- Written task: Copy out the passage on the pneumatic actuators and flange plate word for word, in full.

- Source passage:

>> start

From the representation of Figure 2 it becomes apparent that the four actuators 60, 61, 66 and 67 engage at the four corners 68, 69, 70, 71 of the flange plate 80.
Each one of the four pneumatic actuators 60, 61, 66, 67 has a (pressure) cylinder 72 and a piston 73 arranged in said cylinder. Here, the piston 73 is connected to a corner point 68, 69, 70, 71 of the flange plate 80. By means of a control valve 77, which is connected to a pressure line of a pneumatic system (not shown in Figure 2) and via a control line to a control device 74 (here a computer with interfaces and control and regulation software), the pressure in the interior of the cylinder 72 and thus the tensile force exerted by the piston 73 on the flange plate 80 can be set or adjusted.
In order to be able to adjust the actual pressure in the interior of the cylinder to the target value, which is predetermined by the control device for the pressure in the interior of the cylinder 72, each actuator also has a pressure sensor 79 which detects the actual value of the pressure in the interior of the cylinder and conveys it via a measurement line to the control device 74.
In addition, each actuator 60, 61, 66, 67 has a position encoder 78 which is also connected via a measurement line to the control device 74. The position encoder 78 detects the current actual position of the piston and conveys this position to the control device 74.
A temperature sensor 75 is arranged on the base body 62 of the furnace muffle and detects the temperature T of the base body 62. The temperature sensor is also connected via a measurement line to the control device 74 and it conveys the actual value of the temperature of the base body 62 to said control device.

>> end

- Data section:
>> start

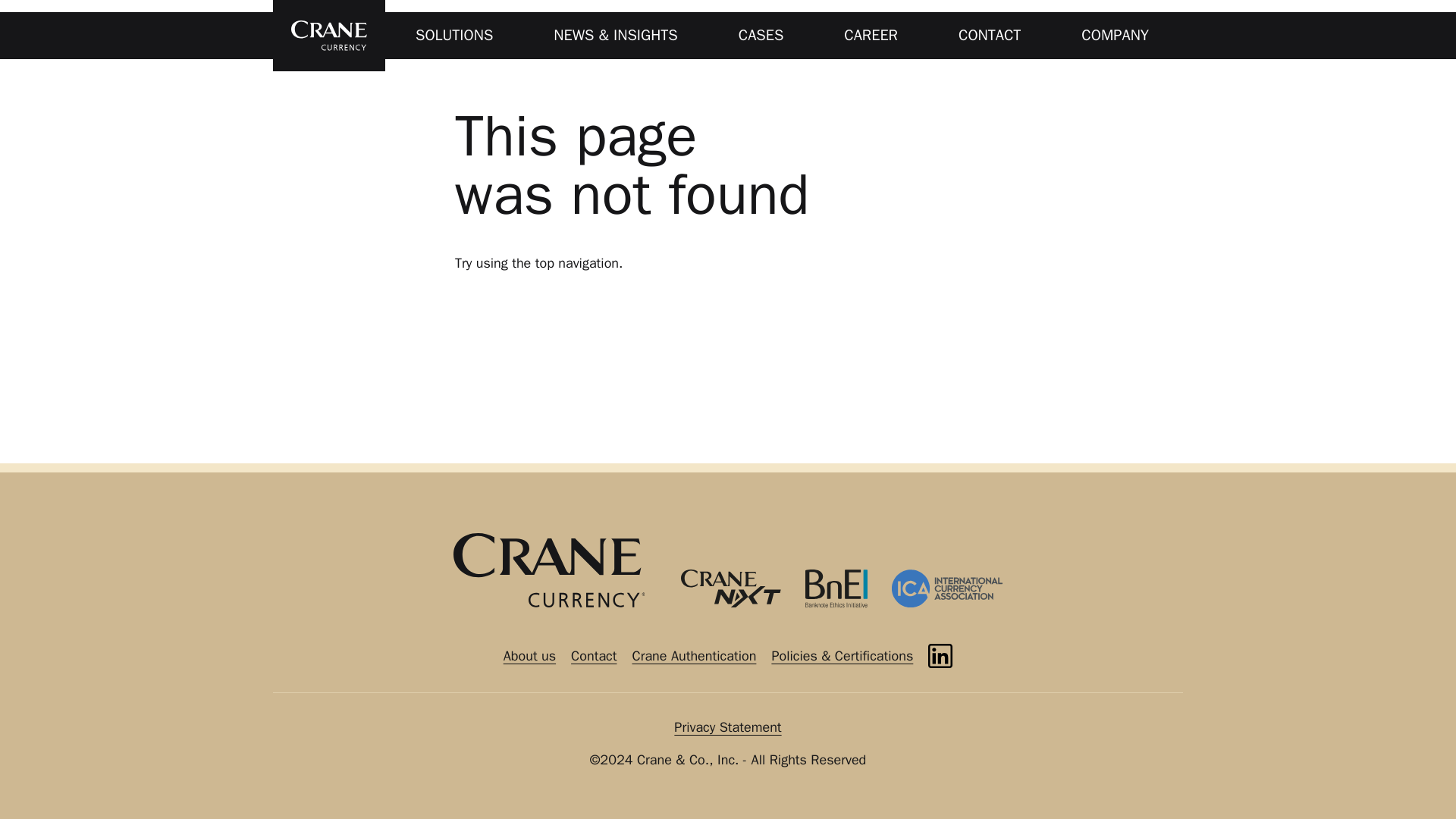
CASES (760, 35)
Contact (592, 655)
SOLUTIONS (453, 35)
Crane Authentication (693, 655)
About us (529, 655)
CAREER (870, 35)
Privacy Statement (727, 727)
COMPANY (1115, 35)
CONTACT (989, 35)
Given the description of an element on the screen output the (x, y) to click on. 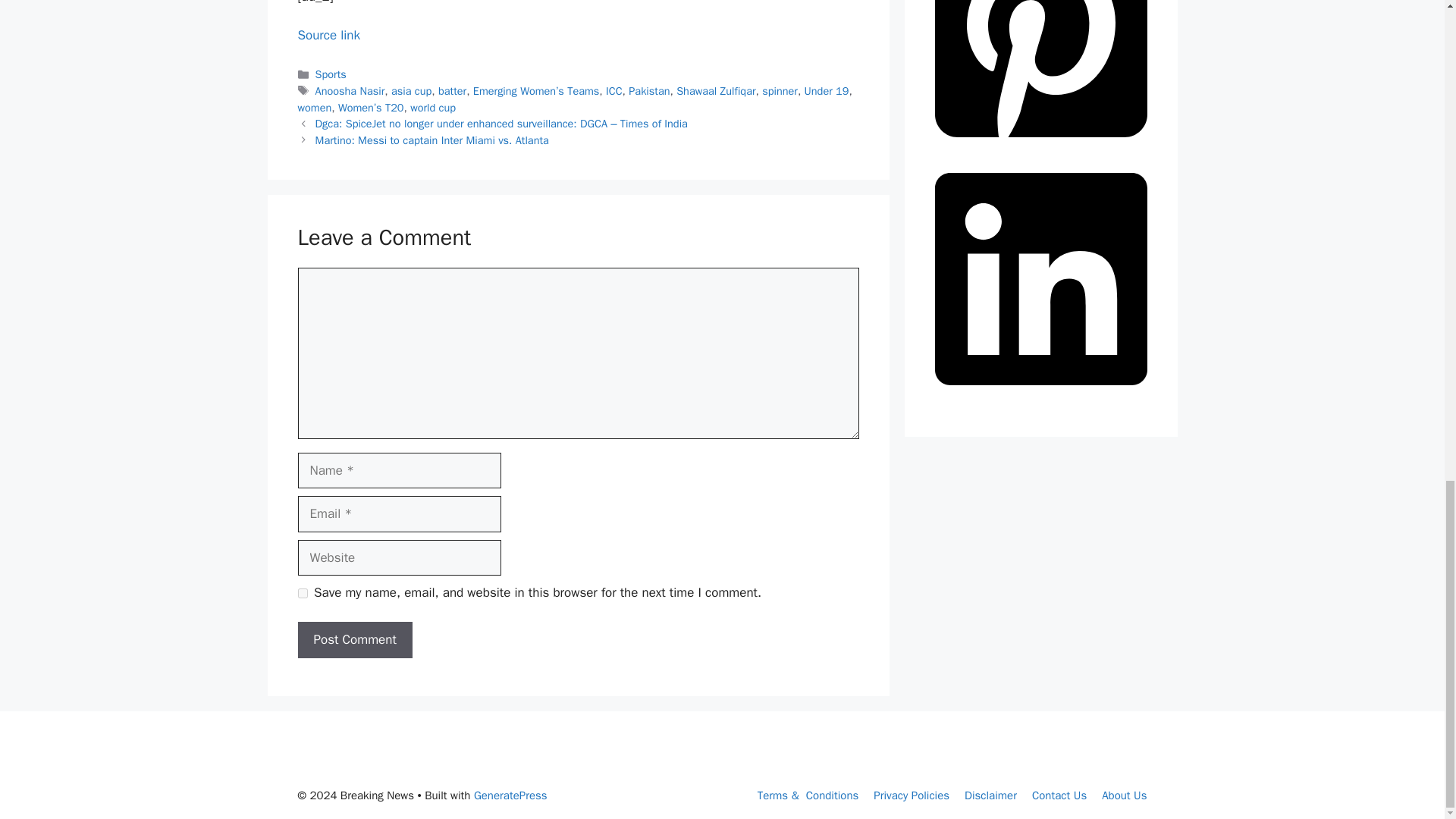
Post Comment (354, 639)
world cup (432, 107)
Pakistan (648, 90)
asia cup (410, 90)
Post Comment (354, 639)
Anoosha Nasir (350, 90)
Shawaal Zulfiqar (716, 90)
Sports (330, 74)
women (314, 107)
ICC (614, 90)
yes (302, 593)
batter (451, 90)
Source link (328, 35)
Martino: Messi to captain Inter Miami vs. Atlanta (431, 140)
Under 19 (826, 90)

>> end

- Solution for this exercise:
From the representation of Figure 2 it becomes apparent that the four actuators 60, 61, 66 and 67 engage at the four corners 68, 69, 70, 71 of the flange plate 80.
Each one of the four pneumatic actuators 60, 61, 66, 67 has a (pressure) cylinder 72 and a piston 73 arranged in said cylinder. Here, the piston 73 is connected to a corner point 68, 69, 70, 71 of the flange plate 80. By means of a control valve 77, which is connected to a pressure line of a pneumatic system (not shown in Figure 2) and via a control line to a control device 74 (here a computer with interfaces and control and regulation software), the pressure in the interior of the cylinder 72 and thus the tensile force exerted by the piston 73 on the flange plate 80 can be set or adjusted.
In order to be able to adjust the actual pressure in the interior of the cylinder to the target value, which is predetermined by the control device for the pressure in the interior of the cylinder 72, each actuator also has a pressure sensor 79 which detects the actual value of the pressure in the interior of the cylinder and conveys it via a measurement line to the control device 74.
In addition, each actuator 60, 61, 66, 67 has a position encoder 78 which is also connected via a measurement line to the control device 74. The position encoder 78 detects the current actual position of the piston and conveys this position to the control device 74.
A temperature sensor 75 is arranged on the base body 62 of the furnace muffle and detects the temperature T of the base body 62. The temperature sensor is also connected via a measurement line to the control device 74 and it conveys the actual value of the temperature of the base body 62 to said control device.